- Directions for this task
Return the stretch of records from the line containing "Where should I click to: Open the TRANSFER" through the end of the records, both ends included, word for word, and leave the pictures out.

- Stored dataset items
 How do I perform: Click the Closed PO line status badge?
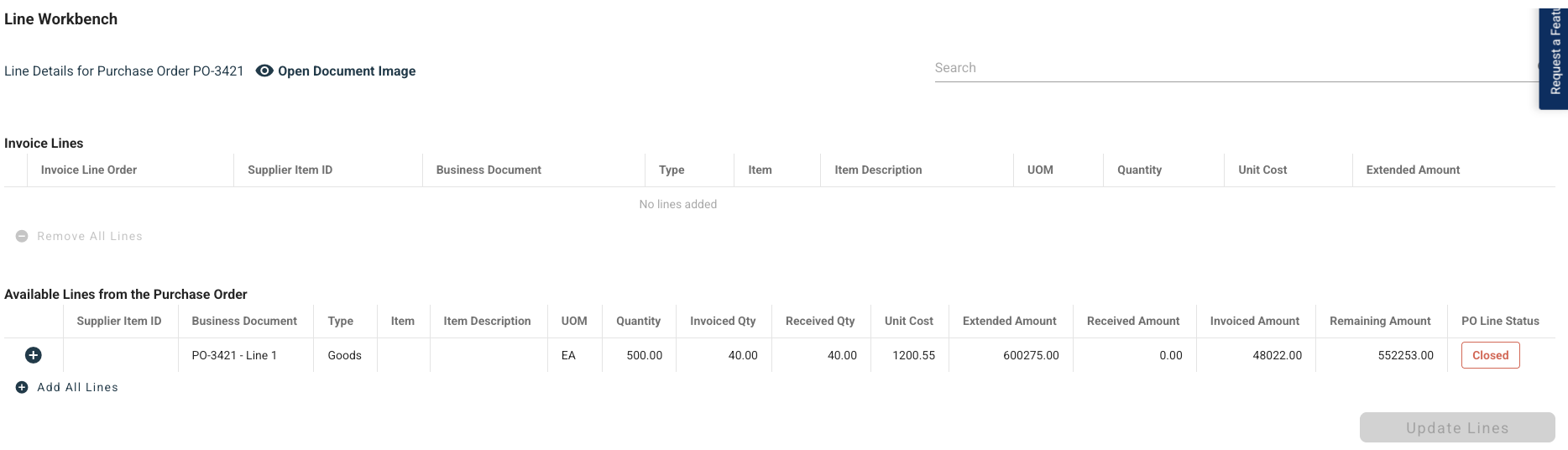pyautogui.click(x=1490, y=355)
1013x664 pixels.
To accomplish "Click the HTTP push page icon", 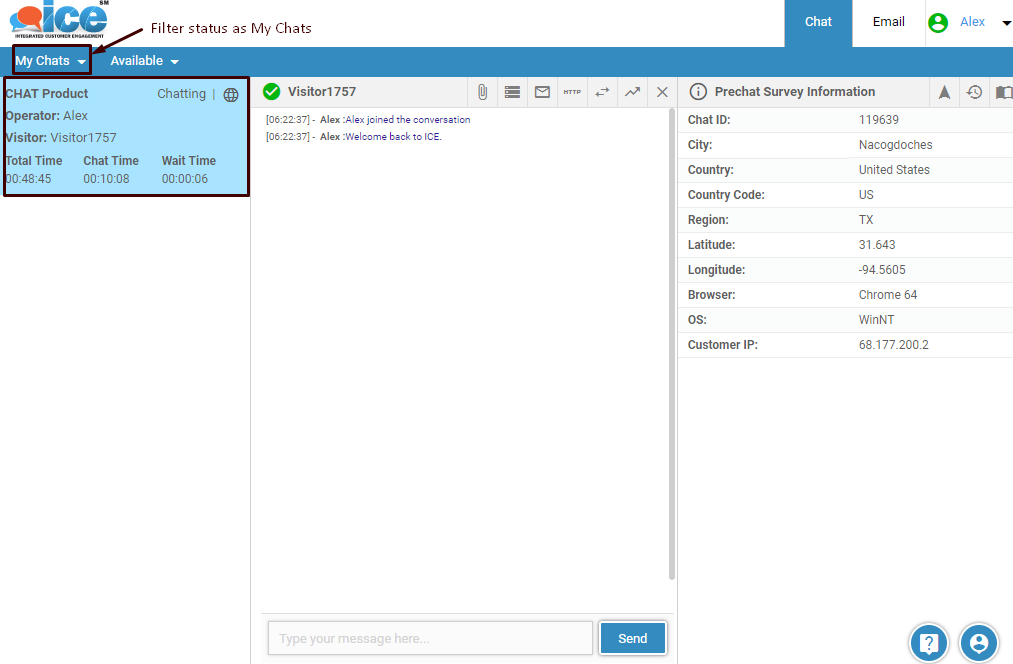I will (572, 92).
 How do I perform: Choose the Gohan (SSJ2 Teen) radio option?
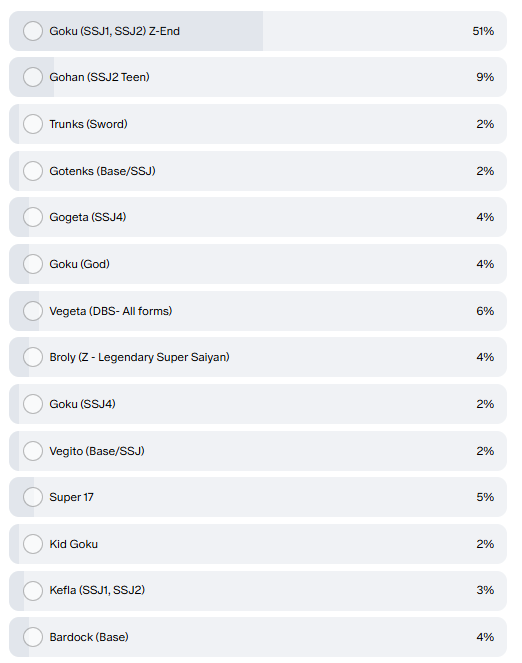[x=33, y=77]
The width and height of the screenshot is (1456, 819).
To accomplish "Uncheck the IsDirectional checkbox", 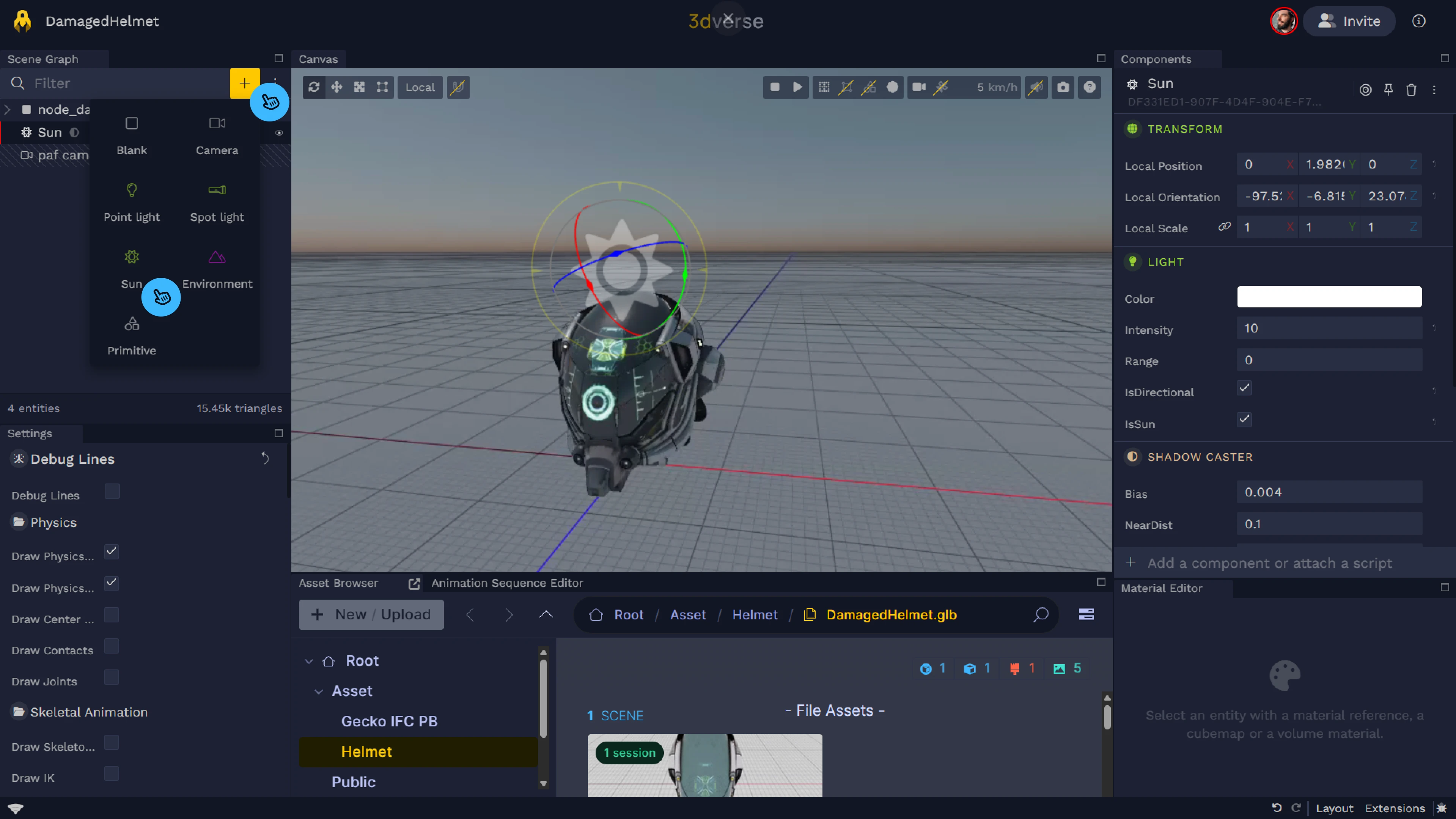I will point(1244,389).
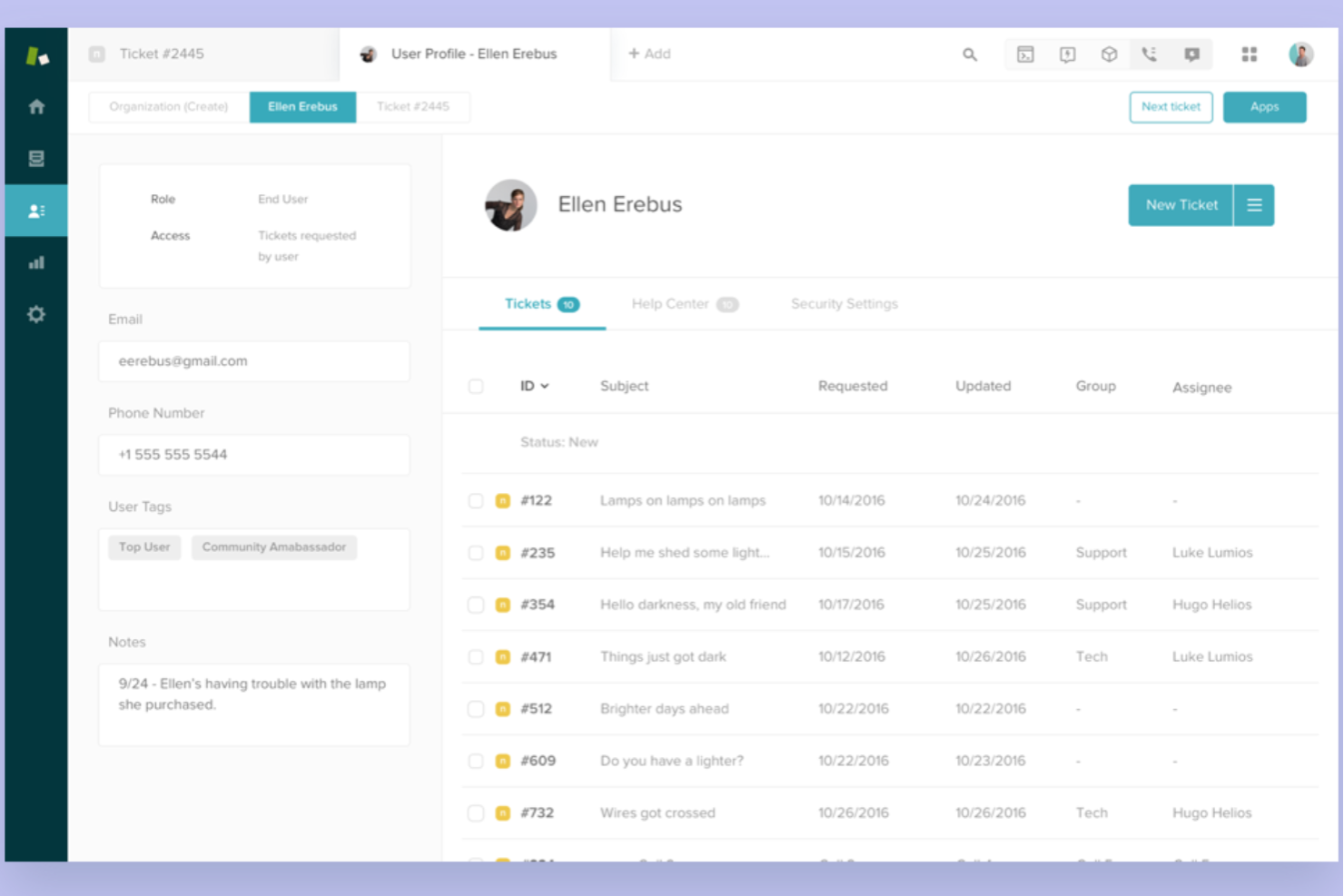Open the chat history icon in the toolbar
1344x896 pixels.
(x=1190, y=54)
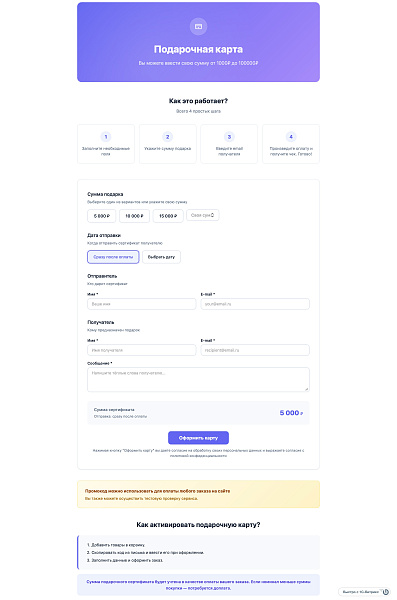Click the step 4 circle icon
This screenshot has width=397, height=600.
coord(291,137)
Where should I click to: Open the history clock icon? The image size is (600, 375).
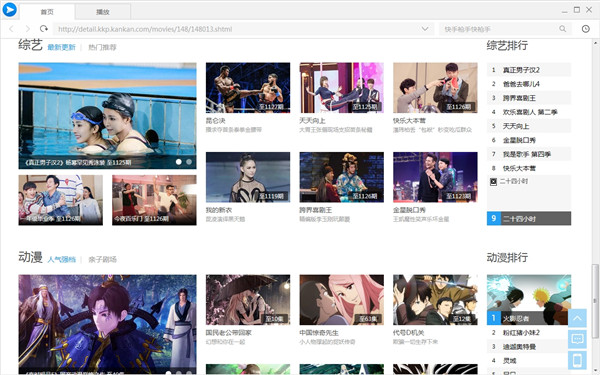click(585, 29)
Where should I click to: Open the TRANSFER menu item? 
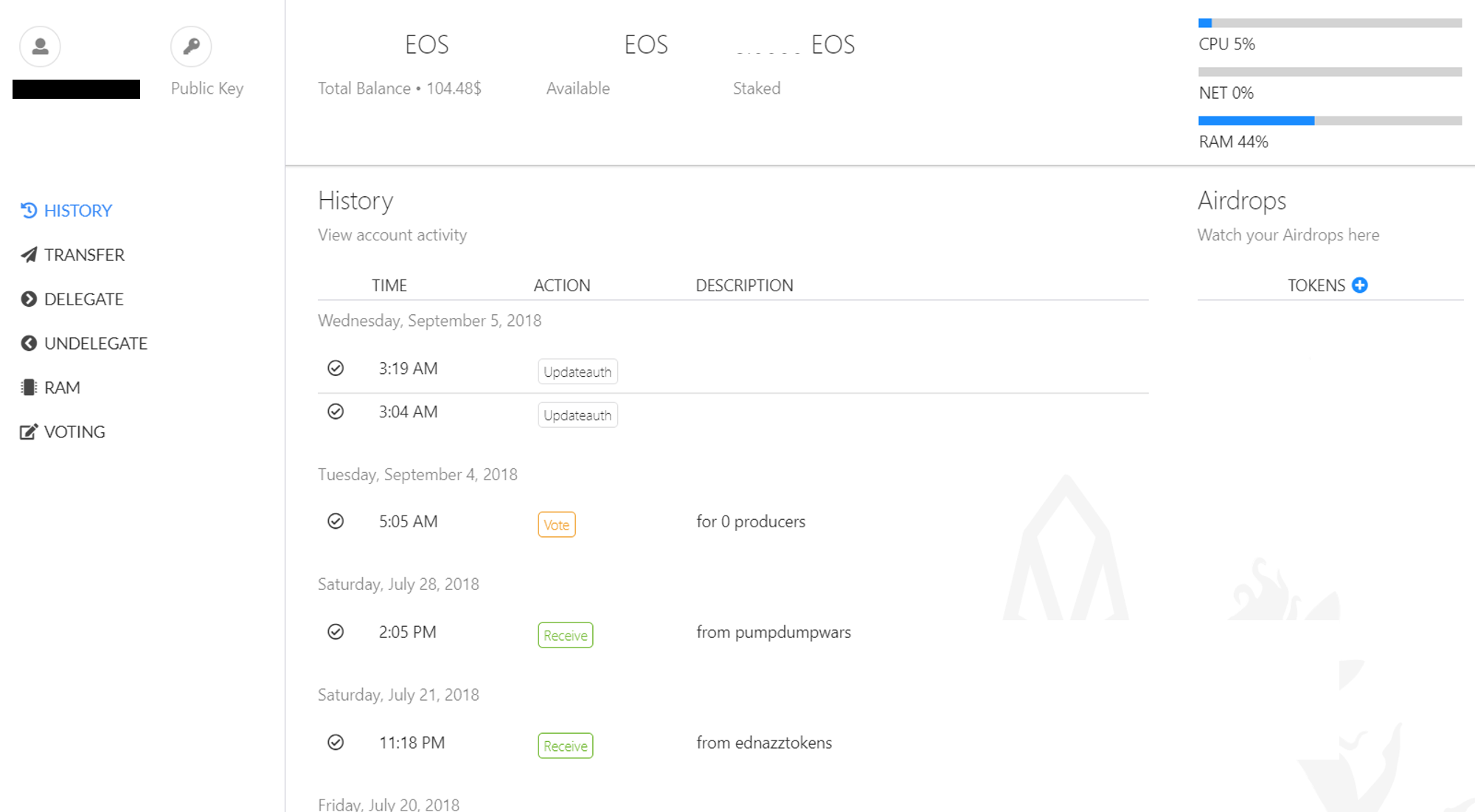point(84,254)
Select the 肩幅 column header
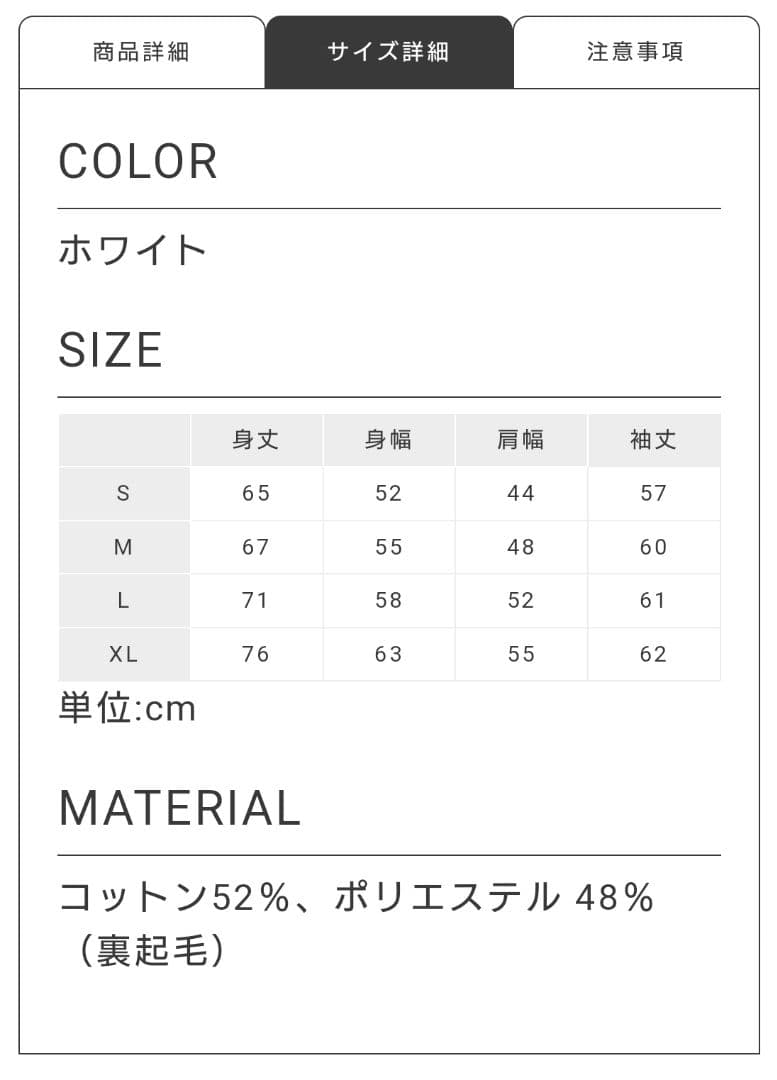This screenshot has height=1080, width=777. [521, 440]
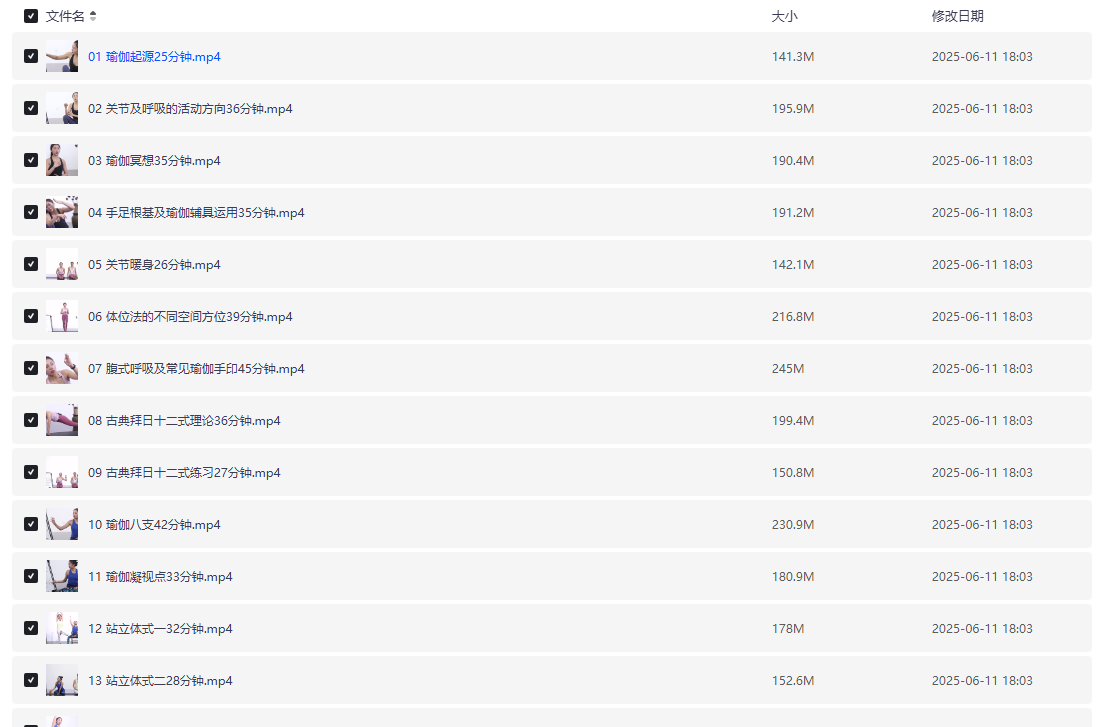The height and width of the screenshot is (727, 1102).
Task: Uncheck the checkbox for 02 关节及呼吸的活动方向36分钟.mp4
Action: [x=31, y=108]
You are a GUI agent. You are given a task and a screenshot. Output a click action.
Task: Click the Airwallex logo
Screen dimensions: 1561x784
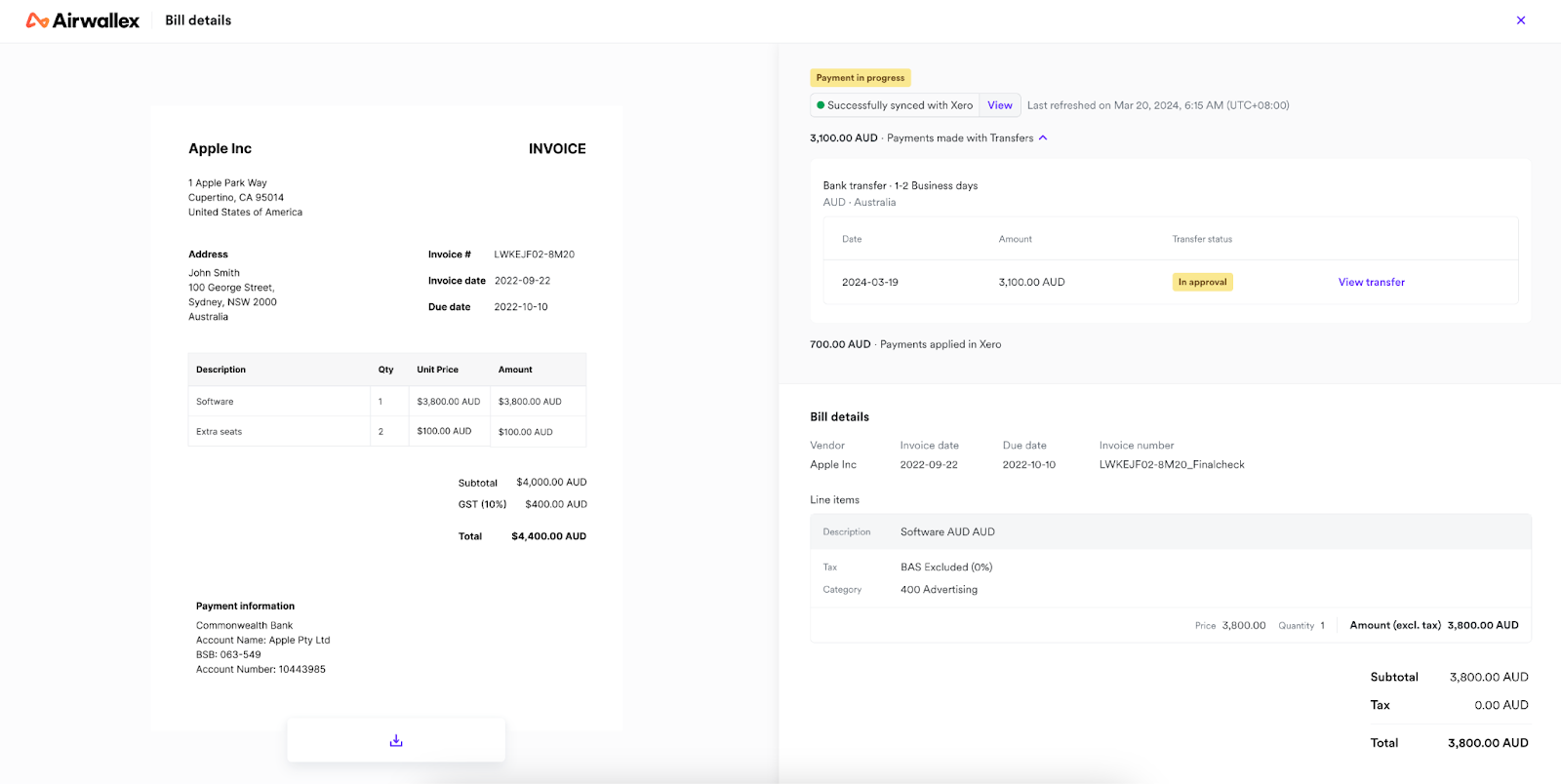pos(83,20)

- Output of the task
Where should I click to: Open the TRANSFER menu item? 
point(84,254)
Select the 肩幅 column header
This screenshot has height=1080, width=777. [521, 440]
The height and width of the screenshot is (727, 1102).
Task: Uncheck the checkbox for 02 关节及呼吸的活动方向36分钟.mp4
Action: [x=31, y=108]
You are a GUI agent. You are given a task and a screenshot. Output a click action.
Task: Click the Airwallex logo
Screen dimensions: 1561x784
pos(83,20)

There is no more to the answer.